Starfleet, as an exploration/defense organization has always been positioned as analogous to a military force in terms of mission, organization, etc with little authority over civilians. In addition, this takes place before the imposition of martial law. Where, then, do Starfleet officers get the authority to arrest civilians?


is the arrested person a civilian? Or is he a military man of some rank (maybe on inactive duty)? We also no doubt don't see the entirety of Starfleet's duties. It's quite possible (and from the scale of their facilities we can see in several movies and series episodes this is likely) that they have far broader powers and responsibilities than mere space exploration and defence.

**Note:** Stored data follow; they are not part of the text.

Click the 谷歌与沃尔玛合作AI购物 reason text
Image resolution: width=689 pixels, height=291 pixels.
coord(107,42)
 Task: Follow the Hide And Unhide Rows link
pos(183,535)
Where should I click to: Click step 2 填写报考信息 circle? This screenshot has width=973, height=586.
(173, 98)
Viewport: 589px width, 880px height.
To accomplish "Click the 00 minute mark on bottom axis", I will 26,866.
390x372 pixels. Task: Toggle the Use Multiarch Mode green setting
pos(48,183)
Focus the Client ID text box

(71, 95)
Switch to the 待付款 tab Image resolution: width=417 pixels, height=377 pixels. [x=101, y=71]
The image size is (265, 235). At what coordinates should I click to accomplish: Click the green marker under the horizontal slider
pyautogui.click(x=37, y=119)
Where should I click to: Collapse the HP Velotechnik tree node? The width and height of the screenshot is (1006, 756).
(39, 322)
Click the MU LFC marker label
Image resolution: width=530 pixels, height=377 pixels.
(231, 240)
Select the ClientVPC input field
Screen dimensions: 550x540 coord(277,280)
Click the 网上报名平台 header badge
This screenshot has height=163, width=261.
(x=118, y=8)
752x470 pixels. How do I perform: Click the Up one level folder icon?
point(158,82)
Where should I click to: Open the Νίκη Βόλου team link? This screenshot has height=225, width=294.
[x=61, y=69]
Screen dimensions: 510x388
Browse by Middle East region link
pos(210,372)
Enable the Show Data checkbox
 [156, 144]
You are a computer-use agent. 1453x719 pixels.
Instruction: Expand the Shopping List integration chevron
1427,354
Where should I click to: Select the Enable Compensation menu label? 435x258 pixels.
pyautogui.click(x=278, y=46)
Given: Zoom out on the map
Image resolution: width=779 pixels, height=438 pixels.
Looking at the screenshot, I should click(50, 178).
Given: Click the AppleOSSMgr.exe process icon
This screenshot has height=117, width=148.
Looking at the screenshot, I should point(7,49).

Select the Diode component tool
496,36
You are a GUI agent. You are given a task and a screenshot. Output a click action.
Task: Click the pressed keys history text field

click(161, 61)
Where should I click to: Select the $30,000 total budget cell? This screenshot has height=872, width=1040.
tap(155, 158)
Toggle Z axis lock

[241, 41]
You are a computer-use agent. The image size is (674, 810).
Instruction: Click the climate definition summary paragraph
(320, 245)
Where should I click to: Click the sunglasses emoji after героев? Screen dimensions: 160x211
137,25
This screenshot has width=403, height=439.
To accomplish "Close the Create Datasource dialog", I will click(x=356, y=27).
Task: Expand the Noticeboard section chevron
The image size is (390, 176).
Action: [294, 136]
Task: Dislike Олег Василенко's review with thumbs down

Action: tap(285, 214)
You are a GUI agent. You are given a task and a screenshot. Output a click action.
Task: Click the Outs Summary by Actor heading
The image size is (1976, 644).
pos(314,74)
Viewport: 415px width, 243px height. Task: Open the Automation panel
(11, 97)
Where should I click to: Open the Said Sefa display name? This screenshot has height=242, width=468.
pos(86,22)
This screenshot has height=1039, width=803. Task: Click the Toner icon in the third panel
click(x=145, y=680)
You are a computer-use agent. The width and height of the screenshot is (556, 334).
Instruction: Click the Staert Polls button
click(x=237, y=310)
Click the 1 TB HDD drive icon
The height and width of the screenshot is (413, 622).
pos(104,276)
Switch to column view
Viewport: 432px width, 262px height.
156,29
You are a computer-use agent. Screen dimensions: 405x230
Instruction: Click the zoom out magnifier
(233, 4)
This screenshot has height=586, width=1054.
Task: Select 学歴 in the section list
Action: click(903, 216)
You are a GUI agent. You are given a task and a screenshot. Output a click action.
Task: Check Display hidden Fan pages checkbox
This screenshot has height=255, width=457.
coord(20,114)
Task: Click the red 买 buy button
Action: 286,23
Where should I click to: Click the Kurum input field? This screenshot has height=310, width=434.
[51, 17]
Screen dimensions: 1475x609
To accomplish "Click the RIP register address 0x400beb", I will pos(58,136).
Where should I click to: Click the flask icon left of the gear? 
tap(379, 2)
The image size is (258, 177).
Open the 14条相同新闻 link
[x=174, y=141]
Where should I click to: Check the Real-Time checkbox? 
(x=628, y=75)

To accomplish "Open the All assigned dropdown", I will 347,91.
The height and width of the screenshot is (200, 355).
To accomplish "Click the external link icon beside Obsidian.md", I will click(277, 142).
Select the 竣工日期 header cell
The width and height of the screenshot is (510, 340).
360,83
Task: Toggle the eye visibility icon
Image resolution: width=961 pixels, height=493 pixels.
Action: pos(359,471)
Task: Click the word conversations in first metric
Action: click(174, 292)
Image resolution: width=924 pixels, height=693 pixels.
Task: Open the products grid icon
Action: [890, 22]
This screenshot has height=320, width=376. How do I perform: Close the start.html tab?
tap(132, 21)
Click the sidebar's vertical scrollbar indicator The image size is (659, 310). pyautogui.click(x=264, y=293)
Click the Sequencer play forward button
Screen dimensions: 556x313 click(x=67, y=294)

Having a police force (maybe in cooperation with local forces) is a logical part of having to police planets undergoing colonisation, piracy on space lanes, smuggling, etc.. To have to defer to local forces exclusively whenever an investigation of something like smuggling would cross jurisdictions is to say the least inefficient (and even today there are many joint task forces, shared responsibilities, and areas of overlap between agencies).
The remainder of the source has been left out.